WHAT TO DO —
What is needed here is every record, retyped without any change.

DATA —
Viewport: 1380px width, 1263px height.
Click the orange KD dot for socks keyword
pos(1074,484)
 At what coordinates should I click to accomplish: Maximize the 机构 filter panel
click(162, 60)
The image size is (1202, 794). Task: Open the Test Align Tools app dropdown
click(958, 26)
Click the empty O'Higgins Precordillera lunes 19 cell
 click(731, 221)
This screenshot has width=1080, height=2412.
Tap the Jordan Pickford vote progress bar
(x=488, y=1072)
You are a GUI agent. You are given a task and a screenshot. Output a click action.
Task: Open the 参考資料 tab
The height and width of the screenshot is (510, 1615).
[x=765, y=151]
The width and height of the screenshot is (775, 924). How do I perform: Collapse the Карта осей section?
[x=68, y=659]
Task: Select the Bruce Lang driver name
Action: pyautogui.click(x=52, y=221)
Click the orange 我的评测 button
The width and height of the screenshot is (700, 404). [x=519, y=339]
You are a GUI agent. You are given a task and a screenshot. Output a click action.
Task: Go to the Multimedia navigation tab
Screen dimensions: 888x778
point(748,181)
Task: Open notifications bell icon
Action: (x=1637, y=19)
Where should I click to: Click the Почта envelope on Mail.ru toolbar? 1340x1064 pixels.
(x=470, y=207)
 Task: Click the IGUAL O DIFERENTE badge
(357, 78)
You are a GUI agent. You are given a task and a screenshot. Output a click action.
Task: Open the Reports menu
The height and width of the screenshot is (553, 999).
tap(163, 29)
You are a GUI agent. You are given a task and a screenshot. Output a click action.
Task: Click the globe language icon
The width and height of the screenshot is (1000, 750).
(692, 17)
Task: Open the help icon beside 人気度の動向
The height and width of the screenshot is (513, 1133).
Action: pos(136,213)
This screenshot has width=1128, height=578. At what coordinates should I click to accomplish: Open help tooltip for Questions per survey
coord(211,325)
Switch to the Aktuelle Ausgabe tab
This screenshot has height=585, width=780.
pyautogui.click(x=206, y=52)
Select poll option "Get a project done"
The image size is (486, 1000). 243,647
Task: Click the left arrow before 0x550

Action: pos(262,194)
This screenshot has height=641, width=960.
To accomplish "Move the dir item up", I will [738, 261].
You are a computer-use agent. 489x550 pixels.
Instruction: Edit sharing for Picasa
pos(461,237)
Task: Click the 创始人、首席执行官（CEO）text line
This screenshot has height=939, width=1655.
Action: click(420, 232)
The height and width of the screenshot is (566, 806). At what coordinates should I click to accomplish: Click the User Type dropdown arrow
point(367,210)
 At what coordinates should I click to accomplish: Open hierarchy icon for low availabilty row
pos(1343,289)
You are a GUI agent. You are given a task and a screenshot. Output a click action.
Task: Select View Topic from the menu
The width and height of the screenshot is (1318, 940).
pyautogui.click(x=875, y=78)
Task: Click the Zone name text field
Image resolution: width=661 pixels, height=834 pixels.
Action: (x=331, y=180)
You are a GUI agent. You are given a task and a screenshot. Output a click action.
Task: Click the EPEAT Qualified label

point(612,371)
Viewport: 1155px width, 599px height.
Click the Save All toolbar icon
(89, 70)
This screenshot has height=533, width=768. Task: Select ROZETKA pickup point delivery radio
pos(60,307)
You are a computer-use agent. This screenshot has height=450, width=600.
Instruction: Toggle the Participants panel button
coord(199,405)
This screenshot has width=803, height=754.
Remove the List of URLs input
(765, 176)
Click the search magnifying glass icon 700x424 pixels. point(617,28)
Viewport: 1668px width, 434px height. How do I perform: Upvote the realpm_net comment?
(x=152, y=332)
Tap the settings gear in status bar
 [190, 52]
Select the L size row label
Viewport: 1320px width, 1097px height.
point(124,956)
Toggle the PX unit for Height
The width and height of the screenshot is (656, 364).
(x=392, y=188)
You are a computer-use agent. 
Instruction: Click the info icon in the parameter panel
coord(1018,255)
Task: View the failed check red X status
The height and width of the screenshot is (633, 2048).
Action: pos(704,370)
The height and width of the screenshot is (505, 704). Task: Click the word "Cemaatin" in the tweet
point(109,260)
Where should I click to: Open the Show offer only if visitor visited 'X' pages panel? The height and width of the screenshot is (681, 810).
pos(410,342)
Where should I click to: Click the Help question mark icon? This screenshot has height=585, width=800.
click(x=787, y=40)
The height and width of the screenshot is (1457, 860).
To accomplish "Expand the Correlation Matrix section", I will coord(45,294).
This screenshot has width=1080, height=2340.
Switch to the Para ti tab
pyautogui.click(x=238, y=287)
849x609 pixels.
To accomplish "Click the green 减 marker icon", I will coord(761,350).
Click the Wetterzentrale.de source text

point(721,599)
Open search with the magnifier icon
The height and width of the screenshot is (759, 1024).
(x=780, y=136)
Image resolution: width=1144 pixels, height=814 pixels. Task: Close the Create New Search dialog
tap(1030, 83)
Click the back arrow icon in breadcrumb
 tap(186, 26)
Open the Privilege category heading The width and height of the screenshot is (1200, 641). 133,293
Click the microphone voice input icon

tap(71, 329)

WORKED SOLUTION —
Viewport: 1380px width, 1263px height.
Click the orange KD dot for socks keyword
pos(1074,484)
 At what coordinates should I click to accomplish: Maximize the 机构 filter panel
click(162, 60)
The image size is (1202, 794). Task: Open the Test Align Tools app dropdown
click(958, 26)
Click the empty O'Higgins Precordillera lunes 19 cell
 click(731, 221)
This screenshot has width=1080, height=2412.
Tap the Jordan Pickford vote progress bar
(x=488, y=1072)
You are a GUI agent. You are given a task and a screenshot. Output a click action.
Task: Open the 参考資料 tab
The height and width of the screenshot is (510, 1615).
[x=765, y=151]
The width and height of the screenshot is (775, 924). How do I perform: Collapse the Карта осей section?
[x=68, y=659]
Task: Select the Bruce Lang driver name
Action: pyautogui.click(x=52, y=221)
Click the orange 我的评测 button
The width and height of the screenshot is (700, 404). [x=519, y=339]
You are a GUI agent. You are given a task and a screenshot. Output a click action.
Task: Go to the Multimedia navigation tab
Screen dimensions: 888x778
point(748,181)
Task: Open notifications bell icon
Action: (x=1637, y=19)
Where should I click to: Click the Почта envelope on Mail.ru toolbar? 1340x1064 pixels.
(x=470, y=207)
 Task: Click the IGUAL O DIFERENTE badge
(357, 78)
You are a GUI agent. You are given a task and a screenshot. Output a click action.
Task: Open the Reports menu
The height and width of the screenshot is (553, 999).
tap(163, 29)
You are a GUI agent. You are given a task and a screenshot. Output a click action.
Task: Click the globe language icon
The width and height of the screenshot is (1000, 750).
(692, 17)
Task: Open the help icon beside 人気度の動向
The height and width of the screenshot is (513, 1133).
Action: pos(136,213)
This screenshot has width=1128, height=578. At what coordinates should I click to accomplish: Open help tooltip for Questions per survey
coord(211,325)
Switch to the Aktuelle Ausgabe tab
This screenshot has height=585, width=780.
pyautogui.click(x=206, y=52)
Select poll option "Get a project done"
The image size is (486, 1000). 243,647
Task: Click the left arrow before 0x550

Action: pos(262,194)
This screenshot has height=641, width=960.
To accomplish "Move the dir item up", I will [738, 261].
You are a computer-use agent. 489x550 pixels.
Instruction: Edit sharing for Picasa
pos(461,237)
Task: Click the 创始人、首席执行官（CEO）text line
This screenshot has height=939, width=1655.
Action: click(420, 232)
The height and width of the screenshot is (566, 806). At what coordinates should I click to accomplish: Click the User Type dropdown arrow
point(367,210)
 At what coordinates should I click to accomplish: Open hierarchy icon for low availabilty row
pos(1343,289)
You are a GUI agent. You are given a task and a screenshot. Output a click action.
Task: Select View Topic from the menu
The width and height of the screenshot is (1318, 940).
pyautogui.click(x=875, y=78)
Task: Click the Zone name text field
Image resolution: width=661 pixels, height=834 pixels.
Action: (x=331, y=180)
You are a GUI agent. You are given a task and a screenshot. Output a click action.
Task: Click the EPEAT Qualified label

point(612,371)
Viewport: 1155px width, 599px height.
Click the Save All toolbar icon
(89, 70)
This screenshot has height=533, width=768. Task: Select ROZETKA pickup point delivery radio
pos(60,307)
You are a computer-use agent. This screenshot has height=450, width=600.
Instruction: Toggle the Participants panel button
coord(199,405)
This screenshot has width=803, height=754.
Remove the List of URLs input
(765, 176)
Click the search magnifying glass icon 700x424 pixels. point(617,28)
Viewport: 1668px width, 434px height. How do I perform: Upvote the realpm_net comment?
(x=152, y=332)
Tap the settings gear in status bar
 [190, 52]
Select the L size row label
Viewport: 1320px width, 1097px height.
point(124,956)
Toggle the PX unit for Height
The width and height of the screenshot is (656, 364).
(x=392, y=188)
You are a computer-use agent. 
Instruction: Click the info icon in the parameter panel
coord(1018,255)
Task: View the failed check red X status
The height and width of the screenshot is (633, 2048).
Action: pos(704,370)
The height and width of the screenshot is (505, 704). Task: Click the word "Cemaatin" in the tweet
point(109,260)
Where should I click to: Open the Show offer only if visitor visited 'X' pages panel? The height and width of the screenshot is (681, 810).
pos(410,342)
Where should I click to: Click the Help question mark icon? This screenshot has height=585, width=800.
click(x=787, y=40)
The height and width of the screenshot is (1457, 860).
To accomplish "Expand the Correlation Matrix section", I will coord(45,294).
This screenshot has width=1080, height=2340.
Switch to the Para ti tab
pyautogui.click(x=238, y=287)
849x609 pixels.
To accomplish "Click the green 减 marker icon", I will coord(761,350).
Click the Wetterzentrale.de source text

point(721,599)
Open search with the magnifier icon
The height and width of the screenshot is (759, 1024).
(x=780, y=136)
Image resolution: width=1144 pixels, height=814 pixels. Task: Close the Create New Search dialog
tap(1030, 83)
Click the back arrow icon in breadcrumb
 tap(186, 26)
Open the Privilege category heading The width and height of the screenshot is (1200, 641). 133,293
Click the microphone voice input icon

tap(71, 329)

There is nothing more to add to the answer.